The task calls for the lines below from the line with "Given: Click the word スライド in the query" to the line with "You are a computer-use agent.", both ends included, copied exactly, without any pictures.

* * * *

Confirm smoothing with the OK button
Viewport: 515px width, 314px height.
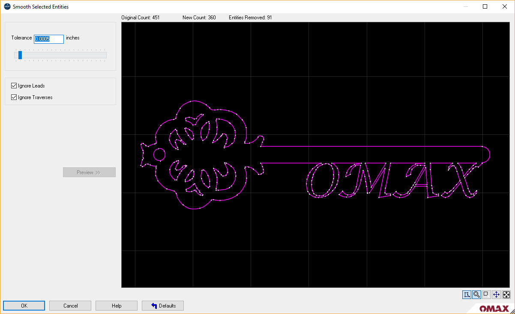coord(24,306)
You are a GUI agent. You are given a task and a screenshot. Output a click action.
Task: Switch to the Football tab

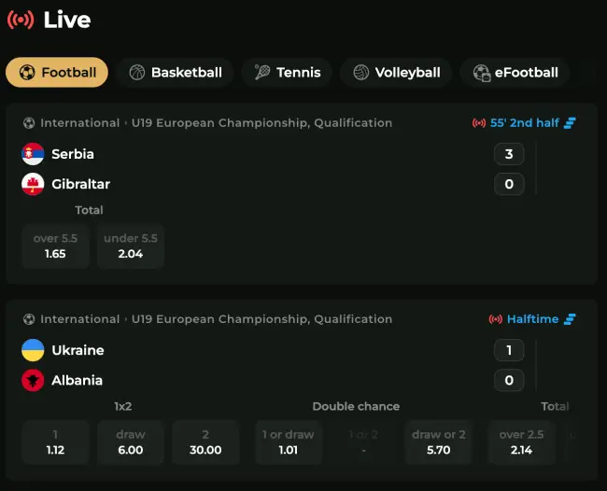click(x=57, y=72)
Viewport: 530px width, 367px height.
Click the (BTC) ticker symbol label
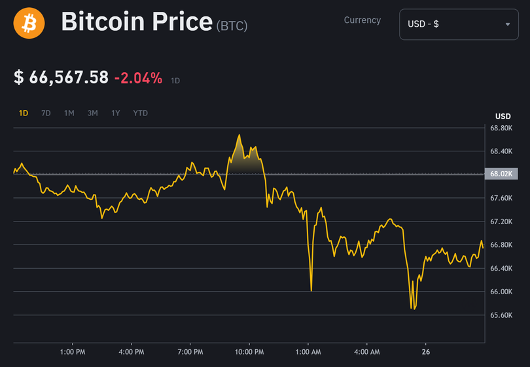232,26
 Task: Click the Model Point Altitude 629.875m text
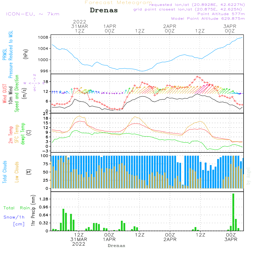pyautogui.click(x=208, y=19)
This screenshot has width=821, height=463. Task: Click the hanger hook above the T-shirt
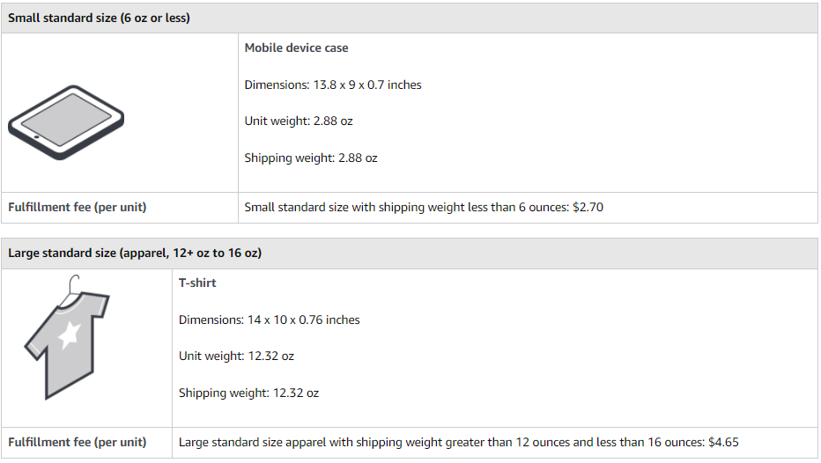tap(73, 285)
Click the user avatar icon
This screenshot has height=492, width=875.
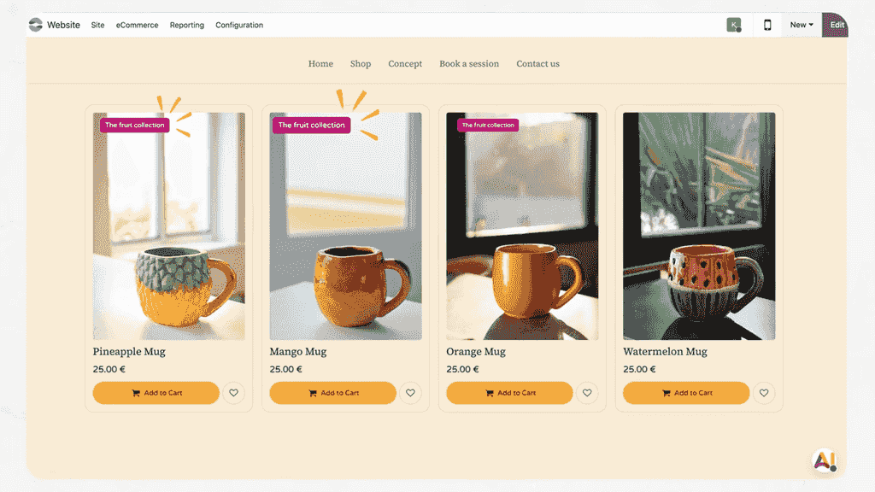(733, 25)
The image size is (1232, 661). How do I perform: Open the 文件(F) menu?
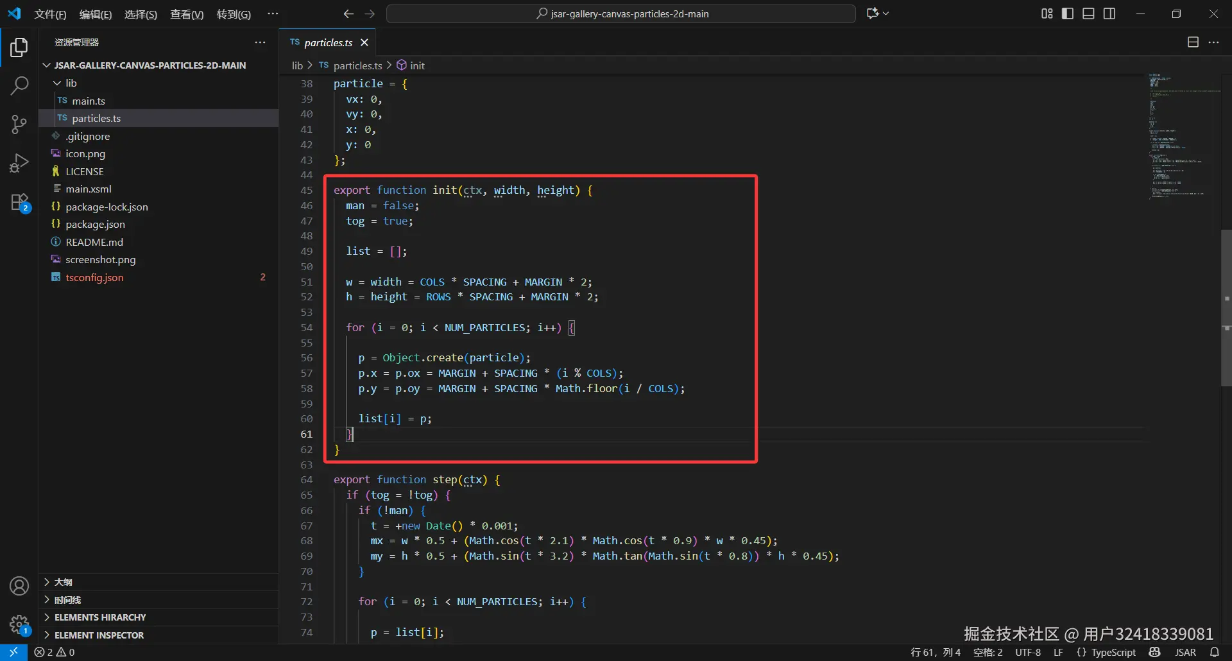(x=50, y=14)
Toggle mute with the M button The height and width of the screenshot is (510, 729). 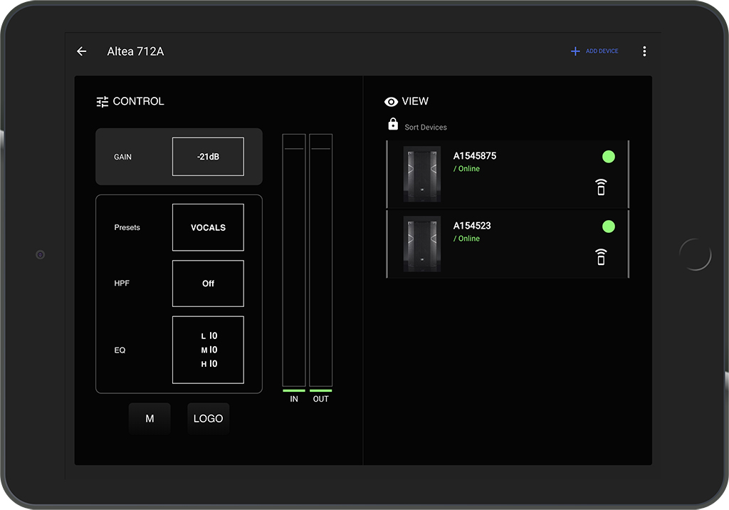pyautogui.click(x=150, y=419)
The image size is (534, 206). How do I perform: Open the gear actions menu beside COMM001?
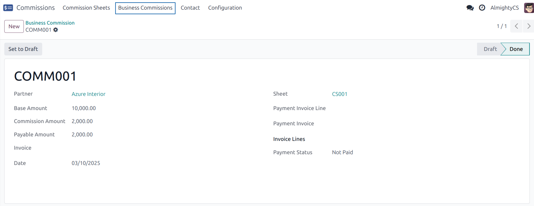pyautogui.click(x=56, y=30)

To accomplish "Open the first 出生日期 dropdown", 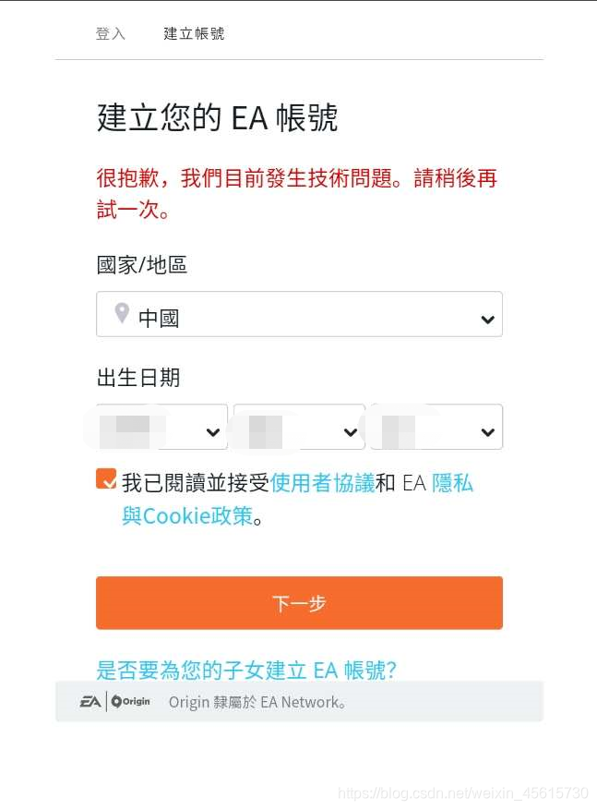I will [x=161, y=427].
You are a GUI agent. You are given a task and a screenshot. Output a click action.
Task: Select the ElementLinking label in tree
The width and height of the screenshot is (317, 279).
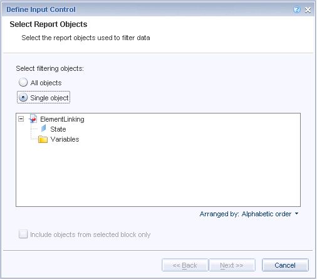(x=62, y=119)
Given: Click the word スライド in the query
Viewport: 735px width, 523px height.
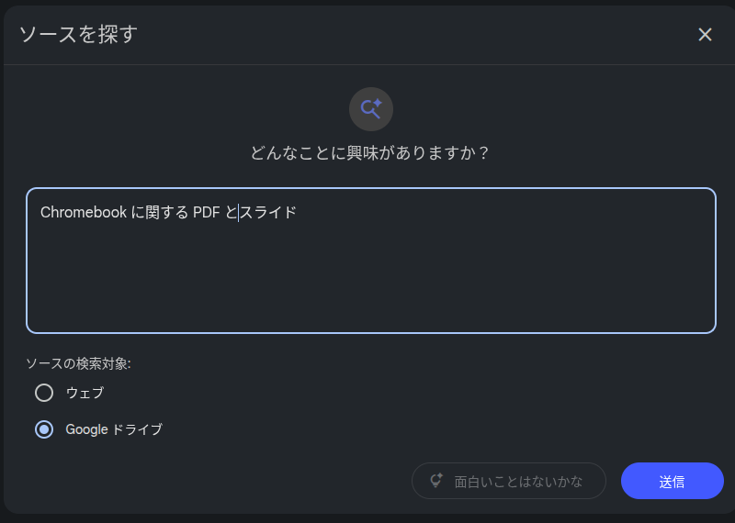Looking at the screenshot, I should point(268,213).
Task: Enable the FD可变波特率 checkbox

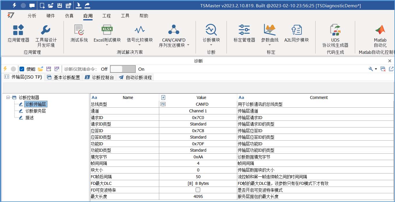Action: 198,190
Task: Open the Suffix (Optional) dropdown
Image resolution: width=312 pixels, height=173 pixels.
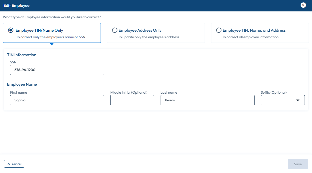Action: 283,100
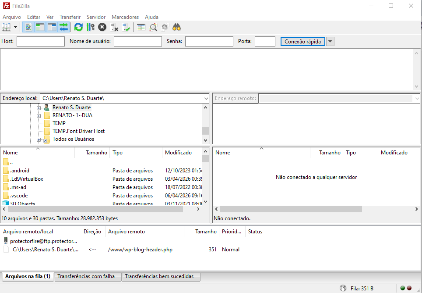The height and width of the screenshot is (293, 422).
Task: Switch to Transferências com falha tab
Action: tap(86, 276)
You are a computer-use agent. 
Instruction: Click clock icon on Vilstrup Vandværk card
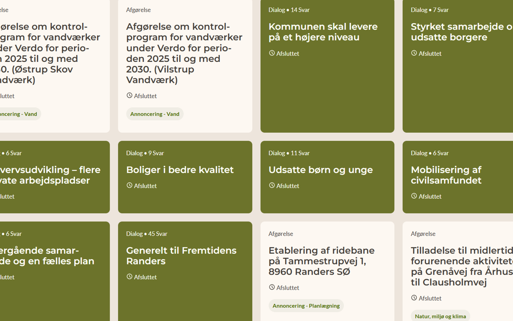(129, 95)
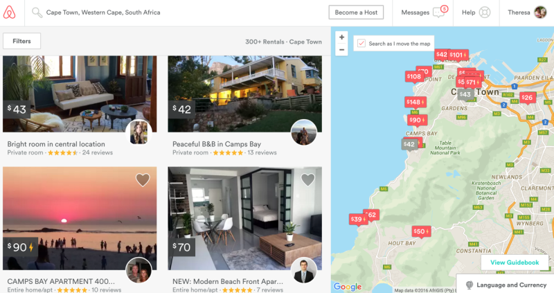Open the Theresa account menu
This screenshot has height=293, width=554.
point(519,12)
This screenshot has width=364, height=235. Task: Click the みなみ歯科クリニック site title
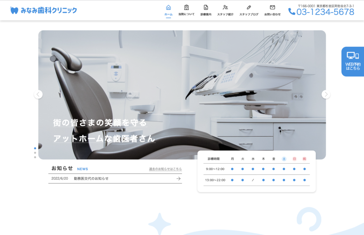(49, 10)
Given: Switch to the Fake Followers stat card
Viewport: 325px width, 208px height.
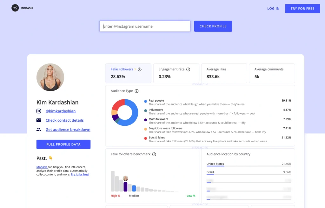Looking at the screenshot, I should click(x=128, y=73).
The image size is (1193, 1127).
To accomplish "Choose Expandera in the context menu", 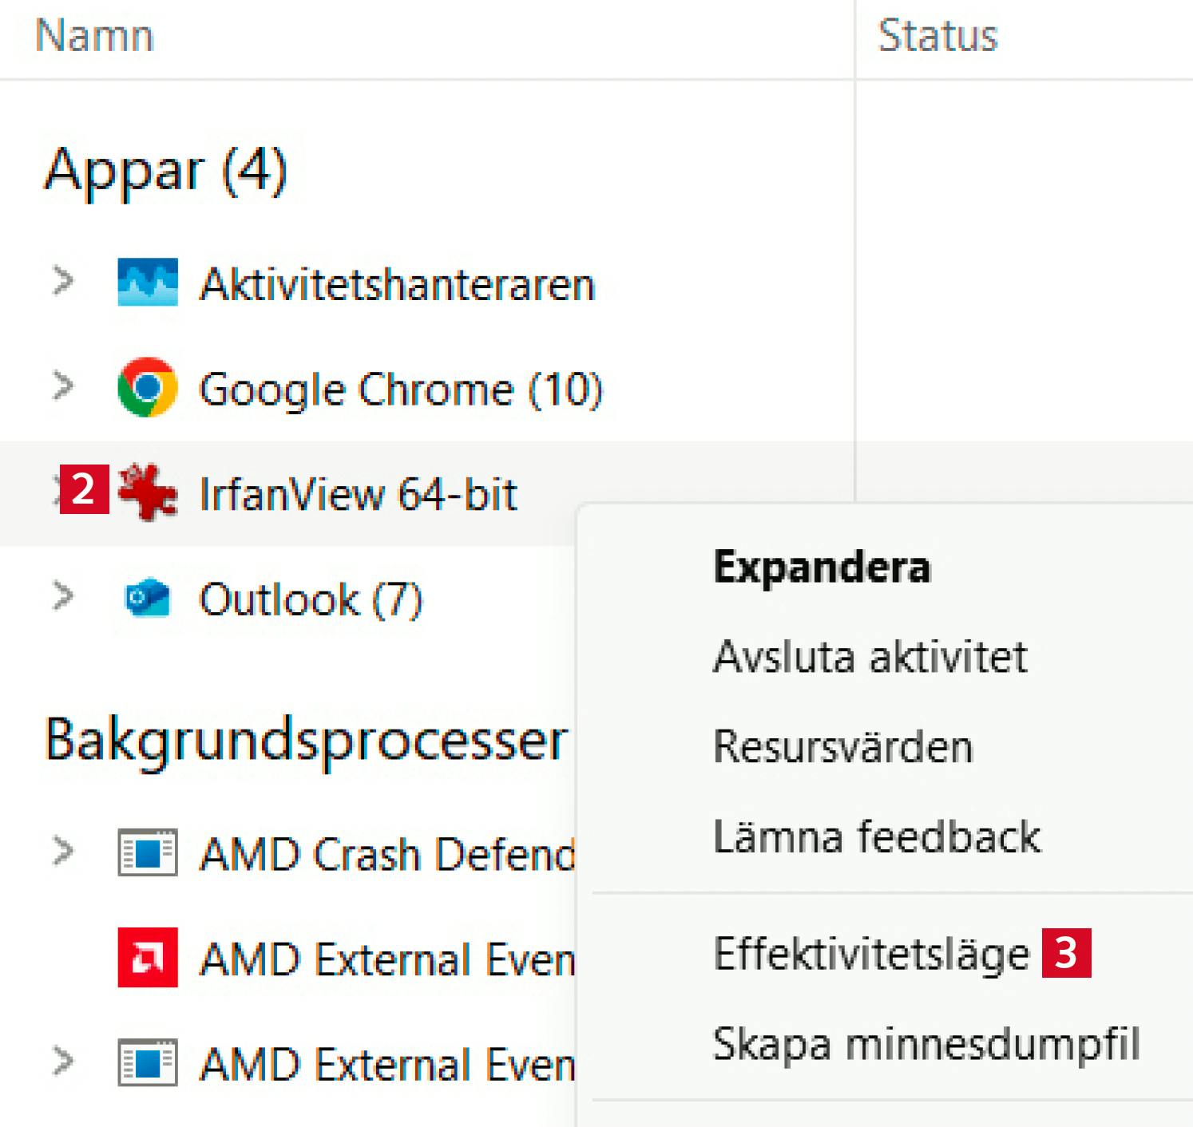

* * * *

[ANSWER TO THIS PROBLEM]
Given: Click the word スライド in the query
Viewport: 735px width, 523px height.
Looking at the screenshot, I should point(268,213).
Task: Enable the FD可变波特率 checkbox

Action: 198,190
Task: Open the Suffix (Optional) dropdown
Image resolution: width=312 pixels, height=173 pixels.
Action: 283,100
The height and width of the screenshot is (293, 422).
Task: Switch to Transferências com falha tab
Action: tap(86, 276)
You are a computer-use agent. 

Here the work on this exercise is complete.